In the past, Better Place has explained the basics of how its rapid battery swap stations work, but what’s it really like to drive into a rapid battery swap station and have your depleted battery replaced with a fully charged one in under 5 minutes? 

That’s the question asked by a British ex-pat blogger Brian London, who recently took a Renault Fluence Z.E. to his local Israeli battery swap station to see, as he put it, “What is it like having a battery inserted where the sun doesn’t shine?”

While the battery swap stations aren’t due to officially open to the public until June, London was allowed to take one of Better Place’s test cars through the station to experience the battery swap process first hand. 

Luckily for us, he took a camera with him too.

Likening the experience to driving through a fully automatic car wash, London said once the car was inside the battery swap station, it was manipulated on a set of rollers until it was located in exactly the right spot for the battery swap to take place. 

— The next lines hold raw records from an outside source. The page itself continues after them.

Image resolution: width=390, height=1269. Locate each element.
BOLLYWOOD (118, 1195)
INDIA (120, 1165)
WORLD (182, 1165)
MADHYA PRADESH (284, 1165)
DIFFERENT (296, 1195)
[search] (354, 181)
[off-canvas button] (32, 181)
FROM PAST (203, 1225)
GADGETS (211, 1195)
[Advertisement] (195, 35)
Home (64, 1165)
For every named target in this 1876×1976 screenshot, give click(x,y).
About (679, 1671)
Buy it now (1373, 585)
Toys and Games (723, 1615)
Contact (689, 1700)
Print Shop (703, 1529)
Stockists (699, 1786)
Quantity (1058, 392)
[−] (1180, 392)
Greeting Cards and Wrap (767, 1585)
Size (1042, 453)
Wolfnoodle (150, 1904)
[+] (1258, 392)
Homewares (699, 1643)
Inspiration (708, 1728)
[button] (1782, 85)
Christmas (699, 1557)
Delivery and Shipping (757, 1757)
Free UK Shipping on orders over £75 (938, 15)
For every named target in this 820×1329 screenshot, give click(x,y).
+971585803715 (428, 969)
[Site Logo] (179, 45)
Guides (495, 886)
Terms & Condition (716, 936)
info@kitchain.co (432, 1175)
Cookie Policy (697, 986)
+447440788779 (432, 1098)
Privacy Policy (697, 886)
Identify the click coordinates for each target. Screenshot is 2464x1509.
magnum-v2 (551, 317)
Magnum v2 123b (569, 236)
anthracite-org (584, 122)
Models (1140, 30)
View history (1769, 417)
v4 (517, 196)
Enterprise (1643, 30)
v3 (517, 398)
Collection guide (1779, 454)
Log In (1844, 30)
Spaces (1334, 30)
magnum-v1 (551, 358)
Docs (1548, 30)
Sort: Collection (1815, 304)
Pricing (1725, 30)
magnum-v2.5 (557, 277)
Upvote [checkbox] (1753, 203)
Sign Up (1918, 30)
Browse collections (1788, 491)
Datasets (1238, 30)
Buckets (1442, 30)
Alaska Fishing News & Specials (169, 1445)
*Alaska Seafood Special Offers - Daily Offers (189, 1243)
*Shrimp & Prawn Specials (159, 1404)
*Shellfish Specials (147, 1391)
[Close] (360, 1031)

better place battery switch station 005

better place battery switch station 005

“Once you’re being pulled through the process you can feel the car being jostled a little to line it up and then it physically lifts a few centimeters,” wrote London. “Sensors make sure nobody opens a door and the whole process will stop if that happens.”

London notes that there is very little noise during the process, with only a little vibration as the battery pack is removed and a new one inserted, while an in-car display details exactly what’s happening to the car as its battery is swapped out. 

In total, the battery swap process is reported as taking “exactly 5 minutes”, making it much quicker than any other full recharge method currently on offer. 

But with the battery swap stations still in testing phase, Israeli Better Place customers will have to wait a little longer before they can test the system for themselves. 

Should the U.S. use Better Place style battery swapping stations? Would you like to recharge your car that quickly, or do you charge away from home so infrequently that waiting for a 30 minute charge in cars like the 2012 Mitsubishi i and 2012 Nissan Leaf isn’t a big deal?